Before joining Kent in 2010, Emilie Cloatre was a lecturer at the School of Law, University of Nottingham, and ESRC postdoctoral fellow at the Institute for Science and Society, University of Nottingham.
Professor Cloatre’s research interests concern the relationship between law and medicine, and the politics of healthcare. Her research has interrogated the important and frequently neglected issue of how law and medical practices constitute each other, with a particular attention to postcolonial contexts. Her key concern has been to explore the importance of law in furthering, perpetuating or, potentially, challenging health inequalities. This has been articulated around three themes: social justice and access to healthcare; ownership, medicine and global (in)equalities; and, more recently, resistance and legal change.
Conceptually, her work is located at the crossroad of law, Science and Technology Studies and (legal and medical) anthropology, and aims use such interdisciplinary insights to enhance understandings of law in practice. From 2013-2015 she led the AHRC network Technoscience, Law and Society, and is co-Director of the Social Critiques of Law Research Group (SoCriL)) since 2013. From 2017-2023 she led a Wellcome Investigator Award entitled ‘Law, Knowledges and the Making of ‘Modern’ Healthcare’, that explored how selected states in Western Europe, West Africa and the West Indian Ocean regulate alternative and traditional medicine.
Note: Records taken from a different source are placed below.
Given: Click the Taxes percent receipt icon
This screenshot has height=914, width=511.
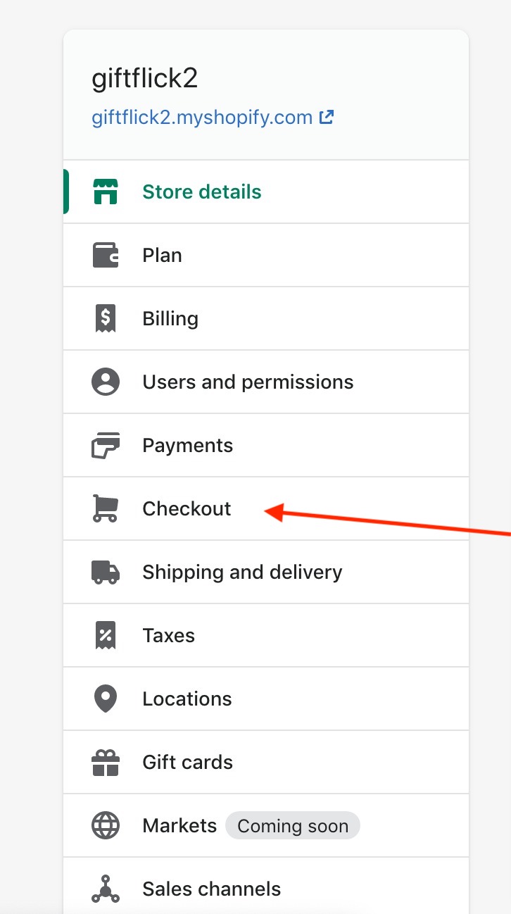Looking at the screenshot, I should pyautogui.click(x=106, y=635).
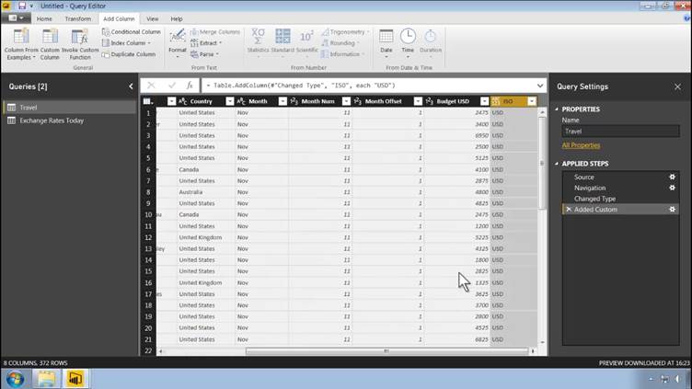Collapse the Queries pane
The image size is (692, 389).
[131, 86]
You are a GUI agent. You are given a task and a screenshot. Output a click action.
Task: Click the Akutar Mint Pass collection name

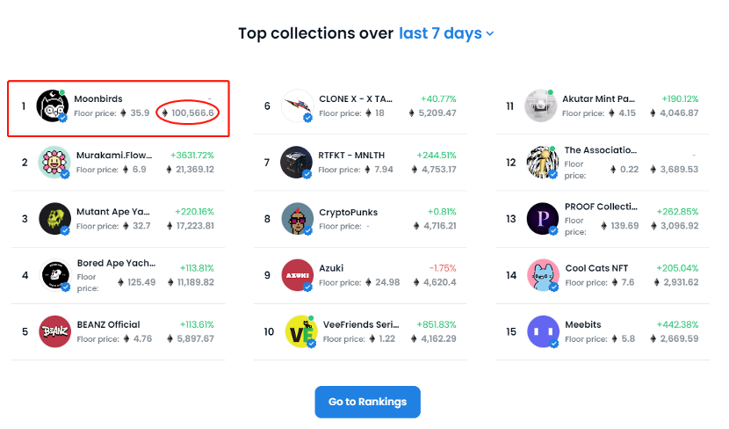(x=599, y=99)
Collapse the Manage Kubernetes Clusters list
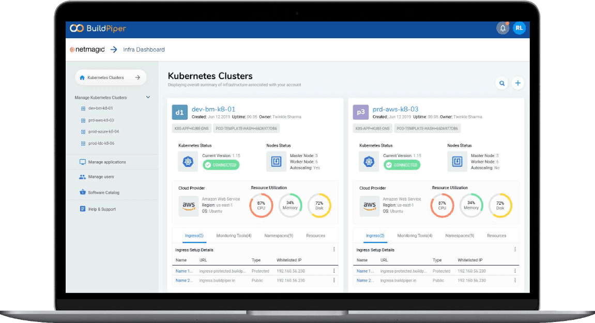The width and height of the screenshot is (595, 323). point(148,97)
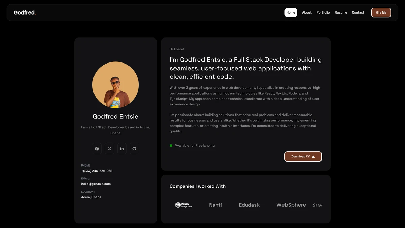Image resolution: width=405 pixels, height=228 pixels.
Task: Select the Home navigation tab
Action: tap(291, 12)
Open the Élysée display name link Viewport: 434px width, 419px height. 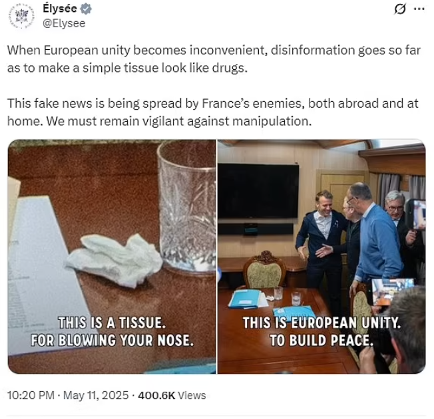(x=60, y=9)
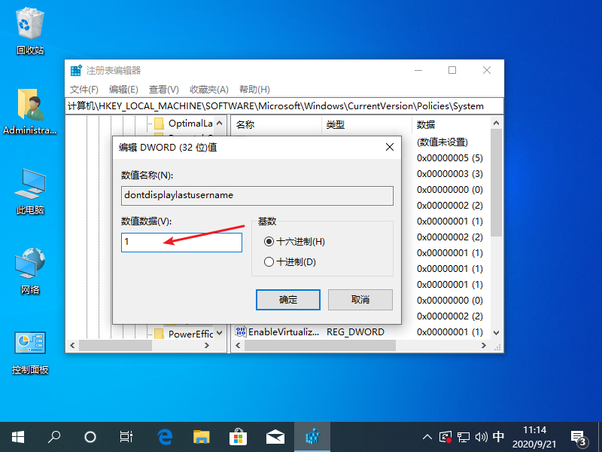Launch Internet Explorer from the taskbar

click(165, 436)
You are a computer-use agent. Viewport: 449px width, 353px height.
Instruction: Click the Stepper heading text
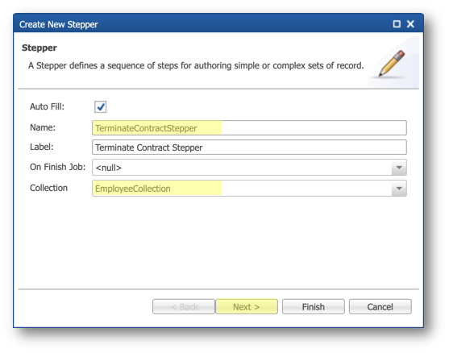pos(39,48)
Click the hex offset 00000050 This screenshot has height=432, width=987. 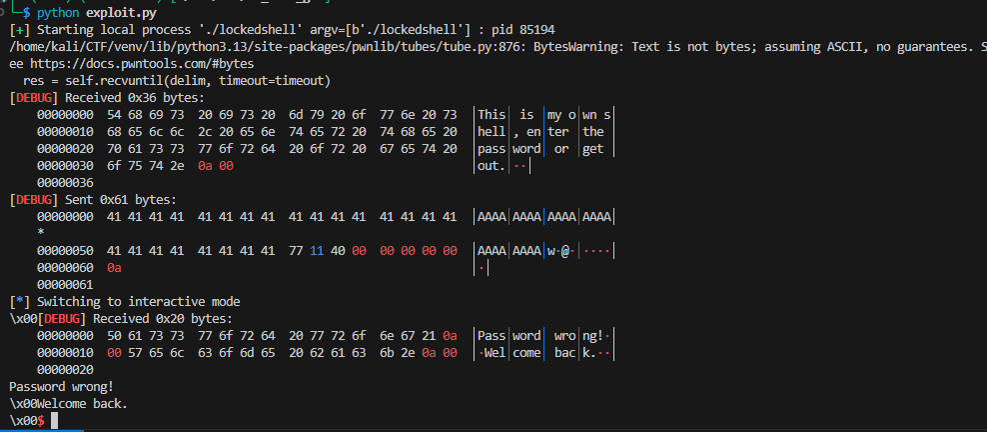66,250
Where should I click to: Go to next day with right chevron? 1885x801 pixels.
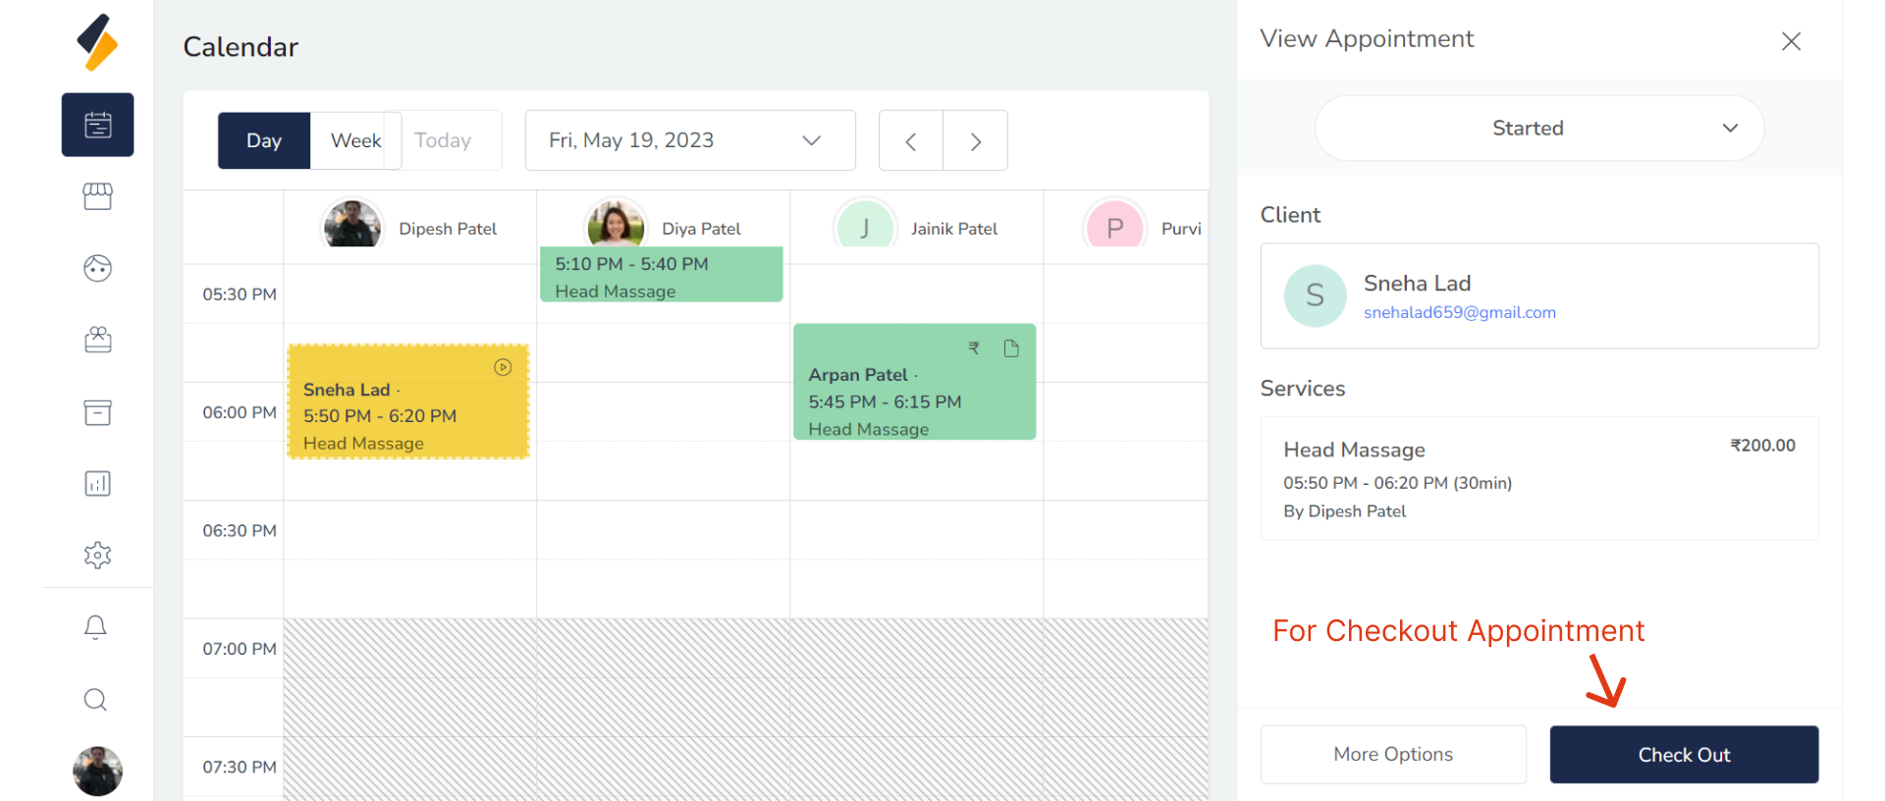click(x=975, y=141)
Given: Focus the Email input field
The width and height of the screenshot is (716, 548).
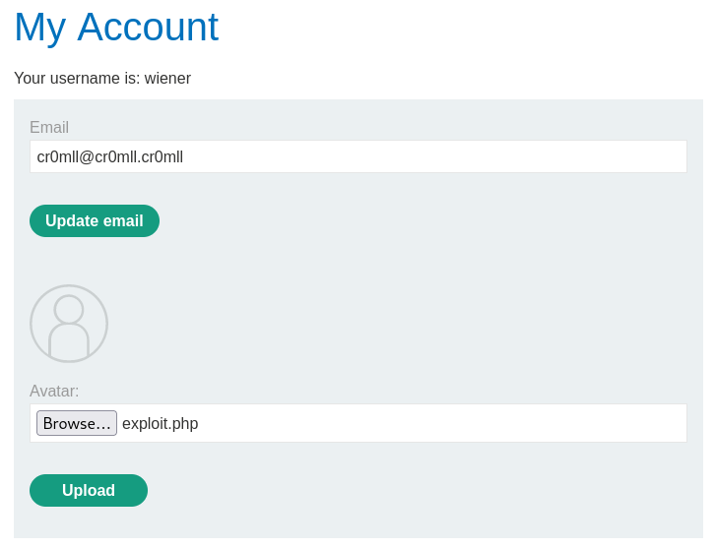Looking at the screenshot, I should tap(358, 156).
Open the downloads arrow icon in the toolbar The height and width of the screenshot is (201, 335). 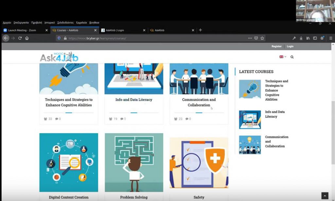(x=301, y=38)
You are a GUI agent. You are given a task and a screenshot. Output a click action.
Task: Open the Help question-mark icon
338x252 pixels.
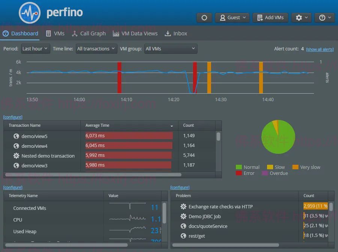tap(322, 17)
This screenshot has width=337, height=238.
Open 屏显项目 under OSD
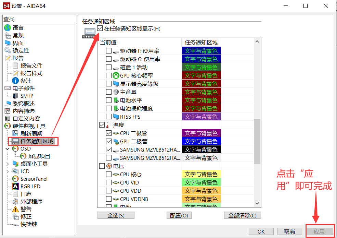coord(22,156)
Law, Science and Technology.
I welcome application from PhD students in my areas of expertise. This includes research on law and medicine, public and global health, as well as projects related to my broader thematic interests (development and inequalities, scientific knowledge and law, expertise and governance). I am also happy to consider projects that echo my conceptual and methodological interests (Law and posthuman theories; law and anthropology; law and Science and Technology Studies).